Katrien : La batterie dure longtemps. Après une semaine d’utilisation, la batterie est encore à 30 %. Même constat pour Cédric : j’ai tenu environ sept à huit jours. Il est important de savoir que le chargeur est très spécifique. Mais j’ai trouvé l’autonomie excellente. J’ai également reçu à temps une notification via l’application m’indiquant que je devais bientôt la charger, suffisamment à l’avance pour anticiper.

À qui s’adresse la Fitbit Air ?
Katrien : Personnellement, je ne l’achèterais pas, car je suis quelqu’un qui aime porter une montre de sport et enregistrer de nombreuses activités. Si vous voulez purement suivre des statistiques de santé, sans rien de gênant au poignet, c’est un achat idéal. C’est vraiment pour ceux qui ne veulent pas être dérangés, mais qui veulent tout de même mesurer des choses.
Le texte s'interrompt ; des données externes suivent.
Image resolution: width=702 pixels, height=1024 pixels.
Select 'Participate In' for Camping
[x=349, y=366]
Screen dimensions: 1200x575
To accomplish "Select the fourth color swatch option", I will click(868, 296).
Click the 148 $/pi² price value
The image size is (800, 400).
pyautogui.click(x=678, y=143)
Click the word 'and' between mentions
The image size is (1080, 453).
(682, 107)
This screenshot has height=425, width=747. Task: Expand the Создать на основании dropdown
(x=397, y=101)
Cédric : Je la trouve juste assez intéressante pour qu’elle puisse être un achat impulsif. Elle est aussi assez intéressante pour convaincre les personnes qui prendraient autrement une alternative chinoise moins chère. Google n’est pas plus blanc que blanc, mais je leur fais un peu plus confiance qu’à une alternative chinoise dont on ne sait pas ce qu’il advient de ses données. Les bracelets eux-mêmes sont également abordables, et je m’attends à ce que des modèles officiels et non officiels soient rapidement disponibles en ligne.
Seulement, je ne prendrais pas le premium aujourd’hui. Il vaut mieux poser de temps en temps une question à l’IA avec quelques paramètres que vous avez vous-même sous la main. Vous en tirerez autant de bénéfices. J’espérais l’acheter, car je fais beaucoup de sport, mais pour les trajets quotidiens, je n’ai pas envie de me connecter à chaque fois sur ma montre.
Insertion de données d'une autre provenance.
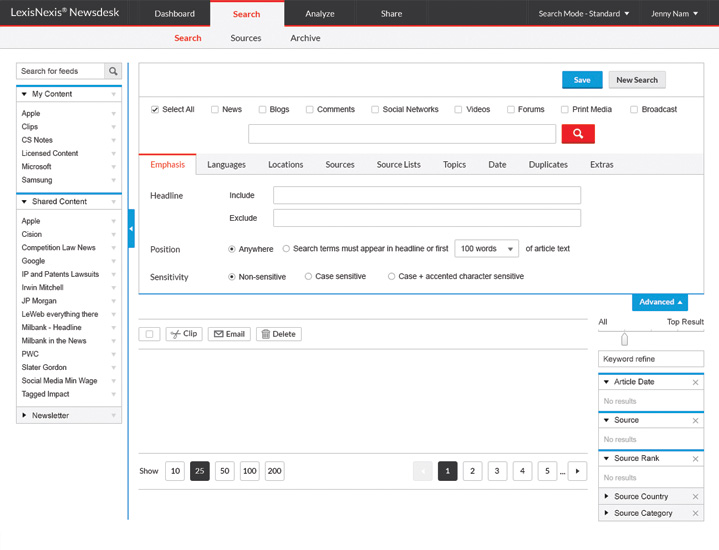This screenshot has width=719, height=550.
Task: Collapse the left sidebar with blue arrow handle
Action: [131, 229]
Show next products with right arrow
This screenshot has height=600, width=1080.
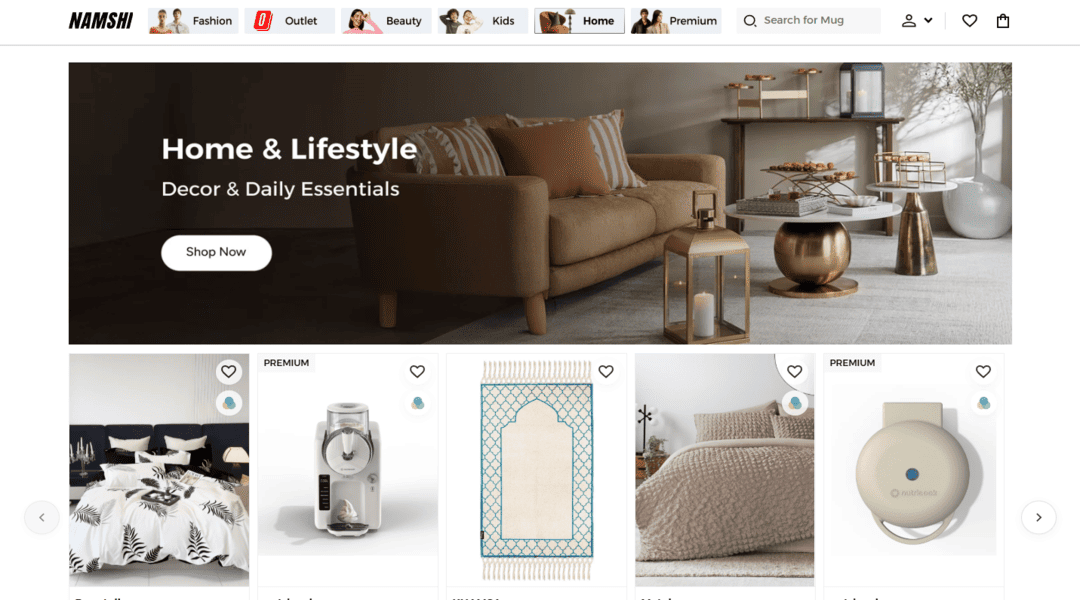pyautogui.click(x=1039, y=517)
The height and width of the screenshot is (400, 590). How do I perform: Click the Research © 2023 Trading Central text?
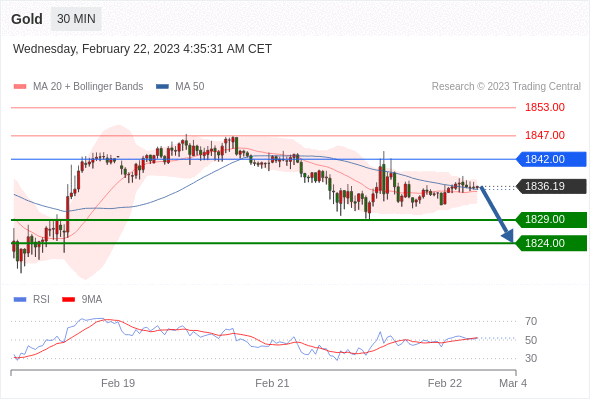pos(506,87)
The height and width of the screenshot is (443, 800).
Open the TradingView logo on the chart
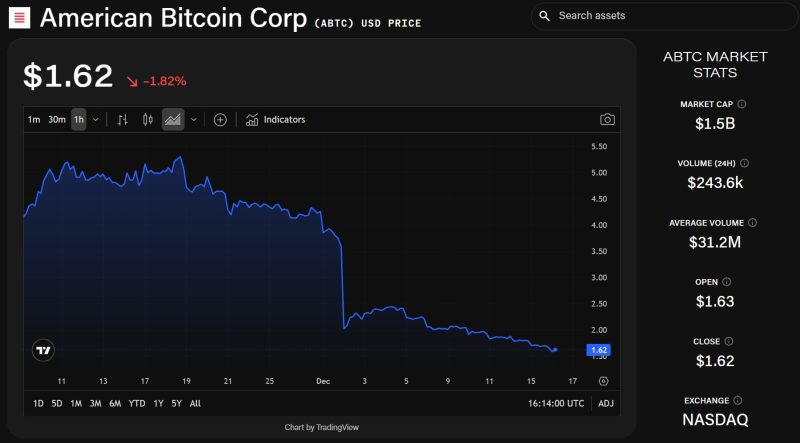[x=43, y=350]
L’idéal serait une solution intermédiaire : un Whoop qui détecte tout parfaitement et qui est un produit solide, mais dont le prix est absurde, face au prix compétitif de Google, qui est juste un peu en retrait sur la détection automatique. Je le recommande aux sportifs non fervents qui n’ont pas besoin de la fonction montre, car c’est important : il n’y a pas d’écran.